高性能化・高純度化
出典: フリー百科事典『ウィキペディア(Wikipedia)』 (2022/02/13 06:06 UTC 版)
「フェライト系ステンレス鋼」の記事における「高性能化・高純度化」の解説
1930年代ごろのフェライト系ステンレス鋼の欠点として、常温付近で延性-脆性遷移温度があり、衝撃脆性破壊の危険があった。これがフェライト系の製造と使用における障害となっていた。
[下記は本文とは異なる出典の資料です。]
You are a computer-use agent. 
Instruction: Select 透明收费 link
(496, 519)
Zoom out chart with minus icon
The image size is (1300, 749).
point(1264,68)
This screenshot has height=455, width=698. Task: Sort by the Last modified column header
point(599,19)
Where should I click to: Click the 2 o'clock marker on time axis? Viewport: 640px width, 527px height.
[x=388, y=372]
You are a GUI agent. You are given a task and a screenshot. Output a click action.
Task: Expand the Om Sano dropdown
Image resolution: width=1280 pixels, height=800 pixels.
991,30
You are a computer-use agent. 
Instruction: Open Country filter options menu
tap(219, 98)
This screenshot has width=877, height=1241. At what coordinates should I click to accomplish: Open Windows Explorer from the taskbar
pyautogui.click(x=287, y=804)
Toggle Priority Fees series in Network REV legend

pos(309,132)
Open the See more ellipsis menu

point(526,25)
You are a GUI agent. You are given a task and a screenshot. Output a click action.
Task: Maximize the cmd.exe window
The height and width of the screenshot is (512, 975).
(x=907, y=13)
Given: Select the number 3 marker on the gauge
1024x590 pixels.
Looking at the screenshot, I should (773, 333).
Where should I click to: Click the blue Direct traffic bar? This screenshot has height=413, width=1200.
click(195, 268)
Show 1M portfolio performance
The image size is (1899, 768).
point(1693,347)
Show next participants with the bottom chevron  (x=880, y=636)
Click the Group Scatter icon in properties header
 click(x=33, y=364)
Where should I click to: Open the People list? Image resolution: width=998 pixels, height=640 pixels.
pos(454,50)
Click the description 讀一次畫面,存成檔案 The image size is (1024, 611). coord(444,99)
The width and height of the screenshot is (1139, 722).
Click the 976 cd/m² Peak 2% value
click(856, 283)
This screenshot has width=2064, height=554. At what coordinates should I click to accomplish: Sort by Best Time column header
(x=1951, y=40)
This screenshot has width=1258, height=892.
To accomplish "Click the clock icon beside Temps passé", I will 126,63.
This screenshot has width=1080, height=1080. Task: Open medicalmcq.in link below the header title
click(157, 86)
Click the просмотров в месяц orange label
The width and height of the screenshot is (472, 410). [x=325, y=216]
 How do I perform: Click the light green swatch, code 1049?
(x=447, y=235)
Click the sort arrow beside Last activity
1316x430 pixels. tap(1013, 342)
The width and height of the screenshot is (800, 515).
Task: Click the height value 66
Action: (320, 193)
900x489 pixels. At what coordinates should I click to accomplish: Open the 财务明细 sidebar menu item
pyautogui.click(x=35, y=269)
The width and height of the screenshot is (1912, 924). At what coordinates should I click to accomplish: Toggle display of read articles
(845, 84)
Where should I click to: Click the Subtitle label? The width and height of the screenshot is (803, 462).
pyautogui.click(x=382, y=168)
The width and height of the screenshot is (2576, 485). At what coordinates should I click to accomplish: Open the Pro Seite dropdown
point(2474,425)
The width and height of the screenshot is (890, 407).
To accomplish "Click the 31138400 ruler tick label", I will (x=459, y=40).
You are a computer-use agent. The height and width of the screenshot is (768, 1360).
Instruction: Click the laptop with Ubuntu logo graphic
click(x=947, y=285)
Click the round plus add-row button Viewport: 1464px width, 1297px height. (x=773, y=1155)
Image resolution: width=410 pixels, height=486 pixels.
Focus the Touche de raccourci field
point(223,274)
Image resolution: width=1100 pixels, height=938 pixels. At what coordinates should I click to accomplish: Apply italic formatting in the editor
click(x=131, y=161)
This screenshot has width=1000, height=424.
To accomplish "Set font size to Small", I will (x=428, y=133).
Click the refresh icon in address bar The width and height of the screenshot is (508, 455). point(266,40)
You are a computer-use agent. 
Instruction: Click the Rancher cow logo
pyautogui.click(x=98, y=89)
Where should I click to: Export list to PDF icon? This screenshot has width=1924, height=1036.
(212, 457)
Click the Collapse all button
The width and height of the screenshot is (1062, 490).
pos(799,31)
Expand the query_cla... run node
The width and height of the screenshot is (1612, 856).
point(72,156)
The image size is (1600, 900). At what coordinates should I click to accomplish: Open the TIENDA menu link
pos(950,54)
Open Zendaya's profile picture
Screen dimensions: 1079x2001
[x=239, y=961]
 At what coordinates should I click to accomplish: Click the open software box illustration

これに対して、1948年にフランスの研究者によって、そして1950年にアメリカの研究者によって、炭素含有量 0.01 % 未満、窒素含有量 0.005 % 未満といったような極小量まで低減すると常温域でも優れた衝撃強さを持つようになることが報告された。このような極低炭素・極低窒素のフェライト系ステンレス鋼を「高純度フェライト系ステンレス鋼」と現在では呼ぶ。しかし当時の技術では、このような極低炭素・極低窒素の鋼種を実験規模で製作することはできても、工業規模での生産はまだ不可能だった。 1960年代後半以降になると、電子ビーム溶解法(Electron Beam Melting)、真空誘導炉(Vacuum Iduction Furnace)、真空アーク再溶解法(英語版)(Vacuum Arc Remelting)などによって高純度フェライト系ステンレス鋼の製造・研究がなされ、特許取得なども行われた。高純度フェライト系の最初期の製品として知られるのが、アメリカのエア・リダクション・カンパニーが製造した"E-Brite 26-1"である。製造方法は電子ビーム溶解法を利用し、基本成分はクロム 26 %・モリブデン 1 % で、炭素と窒素の合計量は 0.001 % 以下を実現できていた。高い靭性に加えて、塩化物環境でも発揮される優れた耐食性を持ち、化学プラントや食品産業で使われた。ただし、電子ビーム溶解法では高コストだったため、E-Brite 26-1はアレゲニー・ラドラム・コーポレーション(英語版)にライセンスされ、真空誘導炉で生産された。 1967年、ドイツで真空中で溶鋼に酸素を吹き付ける真空酸素脱炭法(Vacuum Oxygen Decarburization)が発明される。真空酸素脱炭法では、炭素・窒素合計量 0.004 % 以下を実現できる。これによって極低炭素・極低窒素のステンレス鋼が効率よく製造できるようになり、高純度フェライト系の製造に実用されていった。炭素と窒素の含有量が低減されたフェライト系の耐食性・加工性・溶接性は大きく向上した。以後、高純度フェライト系の開発が進み、多くの鋼種が生まれることとなる。 ステンレス鋼の使用が広がる過程で、430系(AISI430やSUS430など)が唯一のフェライト系ステンレス鋼の選択肢として使われていた。430系では溶接性や耐食性が劣る面もあったことから、ステンレス鋼利用者にフェライト系ステンレス鋼はオーステナイト系ステンレス鋼よりも劣っているという印象を与え、利用者の一部に根付いてしまった。フェライト系がオーステナイト系よりも低価格であったことも手伝い、フェライト系は「安物」でありオーステナイト系は「高級品」であるという、合理的でない認識が広まったこともある。しかし、2006年頃にはニッケル取引価格の高騰が起き、ニッケルを主成分として含有しないフェライト系の利用が拡大した。現在の高純度フェライト系ステンレス鋼は耐食性や溶接性は改善され、その用途は広がっている。ステンレス鋼メーカーによって、オーステナイト系と同等以上の耐食性を持つフェライト系ステンレス鋼も開発されている。